Posted by TurbineGuy at 2:16 AM
5 comments:
Oh. That hurts, Rory.
In kinder, my oldest son was busy learning his multiplication tables at home. My middle son, who is of quite average intelligence and will be going into kinder next year, is now learning addition and subtraction to 20.
My oldest will be going to third grade in the fall, and is currently learning the distributive property (A*(B+C) = (A*B)+(A*C) -- with the variables).
A-tooty-ta is not math. Period. This teaches nothing mathematical that wouldn't be supremely obvious. Do teachers seriously think kindergarteners have never learned that things go in order?
If I wanted to be an elementary school teacher, seeing this once would make me want to quit. Not because of the embarrassment of singing an idiotic song, but because it was being advanced as curriculum. Rory, I hope you're never subjected to this. I hope foreigners never see this, because it's one thing to simply be ashamed of poor overall performance and quite another to be ashamed by the pure idiocy of the reasons for it.
I guess on the bright side, we have some rather spectacular teachers if this is the type of thing they have to compensate for.
That was painful. I think I'll crawl into a hole now.
"I guess on the bright side, we have some rather spectacular teachers if this is the type of thing they have to compensate for."
Every. Single.

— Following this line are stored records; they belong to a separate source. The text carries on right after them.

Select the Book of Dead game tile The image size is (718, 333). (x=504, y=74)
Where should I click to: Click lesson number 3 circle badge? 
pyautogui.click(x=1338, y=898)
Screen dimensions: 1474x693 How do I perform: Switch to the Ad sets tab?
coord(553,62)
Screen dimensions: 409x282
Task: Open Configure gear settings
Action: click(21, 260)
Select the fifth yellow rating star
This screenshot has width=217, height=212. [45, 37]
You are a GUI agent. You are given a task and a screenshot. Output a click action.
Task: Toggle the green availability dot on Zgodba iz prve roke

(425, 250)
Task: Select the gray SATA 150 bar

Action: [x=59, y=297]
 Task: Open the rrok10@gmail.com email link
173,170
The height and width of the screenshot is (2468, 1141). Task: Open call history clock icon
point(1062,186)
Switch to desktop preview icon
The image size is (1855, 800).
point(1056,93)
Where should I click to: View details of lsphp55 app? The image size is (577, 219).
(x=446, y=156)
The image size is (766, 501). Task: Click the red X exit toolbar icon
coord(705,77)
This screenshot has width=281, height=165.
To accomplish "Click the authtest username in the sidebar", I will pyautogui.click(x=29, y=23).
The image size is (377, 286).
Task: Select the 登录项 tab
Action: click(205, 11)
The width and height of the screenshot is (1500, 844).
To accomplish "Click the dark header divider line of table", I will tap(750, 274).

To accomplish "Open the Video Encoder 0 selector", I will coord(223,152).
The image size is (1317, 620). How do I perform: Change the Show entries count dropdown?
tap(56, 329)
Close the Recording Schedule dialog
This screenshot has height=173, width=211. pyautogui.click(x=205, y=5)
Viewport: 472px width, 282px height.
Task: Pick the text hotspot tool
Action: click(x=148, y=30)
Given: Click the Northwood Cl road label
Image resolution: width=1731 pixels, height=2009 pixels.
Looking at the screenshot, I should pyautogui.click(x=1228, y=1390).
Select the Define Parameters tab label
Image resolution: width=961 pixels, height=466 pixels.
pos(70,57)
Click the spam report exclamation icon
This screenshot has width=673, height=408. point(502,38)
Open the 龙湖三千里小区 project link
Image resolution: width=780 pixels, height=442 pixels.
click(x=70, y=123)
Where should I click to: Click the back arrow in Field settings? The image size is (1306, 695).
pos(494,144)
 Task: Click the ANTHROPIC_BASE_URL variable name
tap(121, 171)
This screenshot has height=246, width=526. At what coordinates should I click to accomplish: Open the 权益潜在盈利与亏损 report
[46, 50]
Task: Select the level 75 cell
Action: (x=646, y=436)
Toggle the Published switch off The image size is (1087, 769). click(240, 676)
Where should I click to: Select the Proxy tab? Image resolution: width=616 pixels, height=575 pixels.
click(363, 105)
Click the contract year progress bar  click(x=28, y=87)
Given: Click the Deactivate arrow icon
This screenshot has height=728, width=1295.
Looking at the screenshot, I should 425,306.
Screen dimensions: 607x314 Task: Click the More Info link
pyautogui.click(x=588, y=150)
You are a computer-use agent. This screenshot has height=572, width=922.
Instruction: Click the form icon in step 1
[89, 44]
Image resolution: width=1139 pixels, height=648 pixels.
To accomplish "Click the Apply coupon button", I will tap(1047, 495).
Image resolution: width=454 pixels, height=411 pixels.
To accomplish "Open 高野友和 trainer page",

Day.
In the past two days of my professional development (high school English and remedial reading) I learned no less than 32 different strategies for English Language Learners.
Every single one of them required either drawing, or acting something out.
The really funny thing is that I've watched the video twice now, assuming it's for elementary...but am having flashbacks to last year when one of our high school Calculus teachers demonstrated "Calculus-thenics" to us during professional development.
Looks like you left SC just in time...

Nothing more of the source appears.